In this case it is a "conditional bill of sale", so like somebody else stated, I don't legally own him for the first 12 months. Then he is legally mine. I clarified this with the head of the non-profit because I too was concerned about whether this horse would ever really be mine! She seemed very reasonable and said that the only part of the contract that follows the horse "for life" is the right of first refusal. I don't have a problem agreeing to offer him to their agency first if I decide not to keep him. I thought that was fair. This has been a really tough decision. The owner of the non-profit seems quite reasonable but the woman who has been fostering him is really intense and totally unreasonable. She keeps asking about things that she doesn't even provide for him now...supplements, brands of bedding, fencing...when she allows him to run in a barbed wire pasture where three of her horses including this one have gotten injured. It's just really frustrating. I think I might just have to walk away but I really like him! So hard to decide. Thanks for all the feedback. It's given me a lot to think about!!


----------



## SlideStop (Dec 28, 2011)

Does the wacky lady have any relationship (friend, family) with the rescue owner?
_Posted via Mobile Device_


----------



## TessaMay (Jul 26, 2013)

It sounds like a pretty typical contract to me. The rescue probably made it vague on purpose so that they can more easily take a horse out of a situation they don't deem acceptable. As others have said, get clear, written requirements from the rescue on what is and is not considered acceptable care. Also, do your research on the rescue. Are there lots of complaints about them? Any other red flags? Look into it. 

If the foster mom is not part of the rescue board, don't worry too much about her opinions. She has become attached to the horse, but it's the rescue who makes the decisions on who is eligible to get the horse. I would be meeting with people from the board rather than the foster mom. 

As others said, no rescue wants an adoption to fail, that's not how they work.


----------



## stevenson (Sep 12, 2011)

i would make it clear in the contract that the foster not to contact you . I would have it spelled out in the contract what supplements are recommended, what supplements the horse is currently receiving etc. It sounds like the foster wants to keep the horse, but not pay to adopt it.


----------



## Dreamcatcher Arabians (Nov 14, 2010)

I would walk away because of the foster mom's unreasonableness. Is that a word? Well, I guess I just made it up if it isn't. I am not a rescue organization fan, so I wouldn't get involved in the first place, so take it for what it is worth, but that foster would have run me off real quick. I don't need wack jobs showing up at my house for any reason and horse wack jobs seem to have a real problem letting go of control.


----------



## Saddlebag (Jan 17, 2011)

Amen to that.


----------



## ChitChatChet (Sep 9, 2013)

verona1016 said:


> It's also quite common for rescues to retain legal ownership of allowed horses indefinitely. This is the only way they can repossess the horse without permission from the courts if it is not being kept properly or prohibit things like future sales or breeding. If the horse is legally yours, you have the right to do with it as you wish.
> 
> It sounds like this one might relinquish legal ownership after 12 months which is about as long as I'd be willing to allow. Make sure you read the contract well and fully understand if and when the horse stops being theirs and becomes yours.
> _Posted via Mobile Device_


How does that work with brand inspections?


----------



## natisha (Jan 11, 2011)

Tell the rescue that the foster person is giving you are hard time. They don't want to lose a potential good home. But then again fosters may be hard to fond if they allow barbed wire.

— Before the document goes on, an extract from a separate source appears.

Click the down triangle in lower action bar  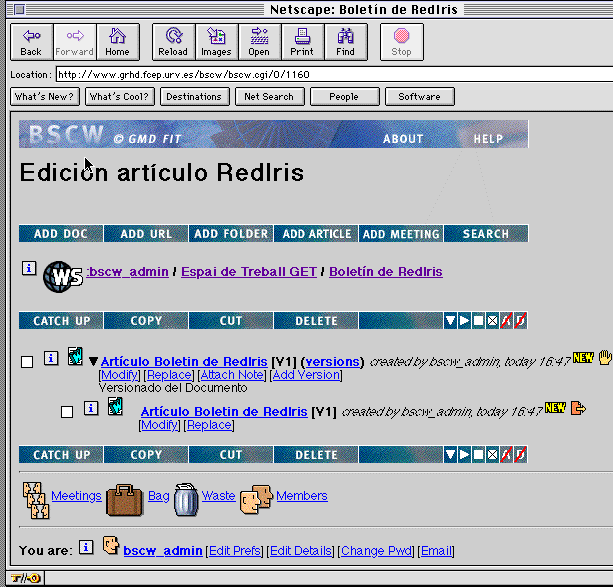point(451,454)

If you really like the horse you could try to ignore the foster's words & just nod a lot.


----------



## Saddlebag (Jan 17, 2011)

It's not of the foster's business. Any arrangements are strictly between you and the rescue. A suitable shelter - one that shelters the animal from inclement weather if it choses to use it.


----------



## natisha (Jan 11, 2011)

natisha said:


> Tell the rescue that the foster person is giving you are hard time. They don't want to lose a potential good home. But then again fosters may be hard to fond if they allow barbed wire.
> 
> If you really like the horse you could try to ignore the foster's words & just nod a lot.

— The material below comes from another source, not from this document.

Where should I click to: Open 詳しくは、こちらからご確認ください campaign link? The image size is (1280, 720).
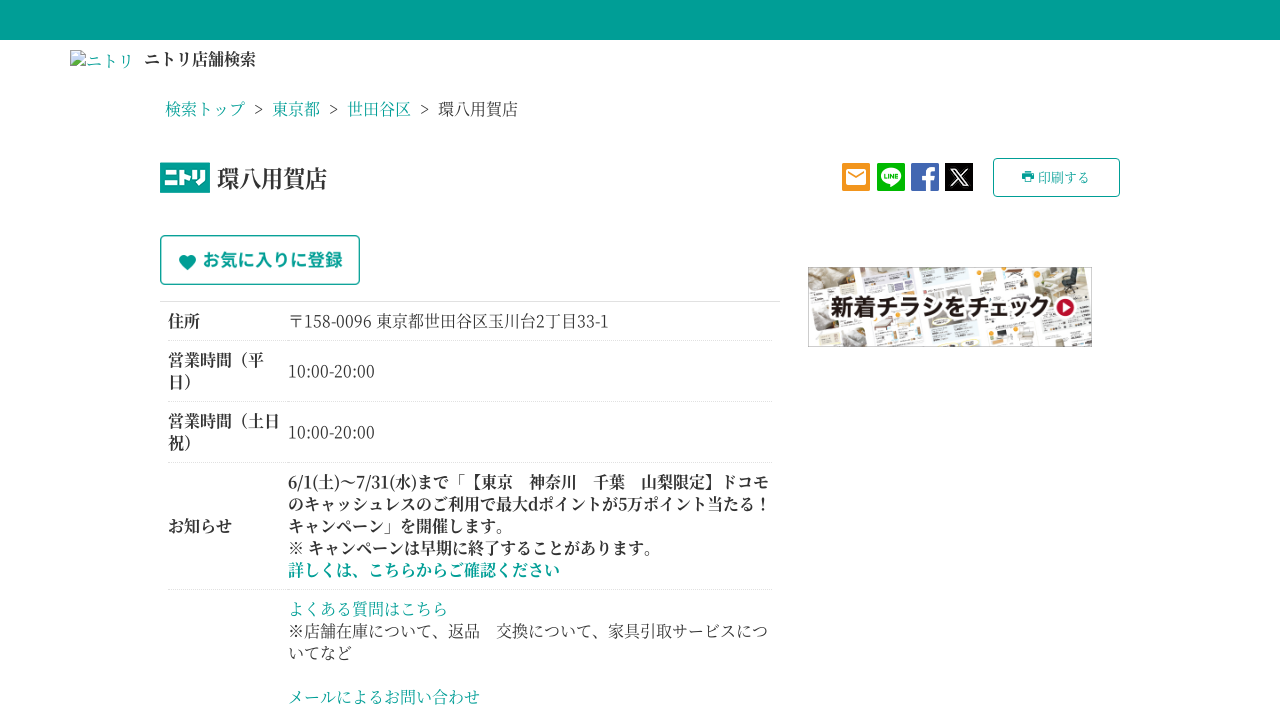(x=424, y=570)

I must have forgotten how to spell when I wrote that.


----------



## stevenson (Sep 12, 2011)

Chit Chat.. most rescues do not allow the horses to be moved from the area that they were adopted.
If you went through a brand inspection, and had a horse that met the description of a stolen horse, my guess would be that the horse would be confiscated, regardless if it was 'adopted' and you had a copy of the contract with you. 
It would work the same way it would work with a grade horse.


----------



## ChitChatChet (Sep 9, 2013)

stevenson said:


> Chit Chat.. most rescues do not allow the horses to be moved from the area that they were adopted.
> If you went through a brand inspection, and had a horse that met the description of a stolen horse, my guess would be that the horse would be confiscated, regardless if it was 'adopted' and you had a copy of the contract with you.
> It would work the same way it would work with a grade horse.


Ug That wouldn't work. We live right in between 2 states.


----------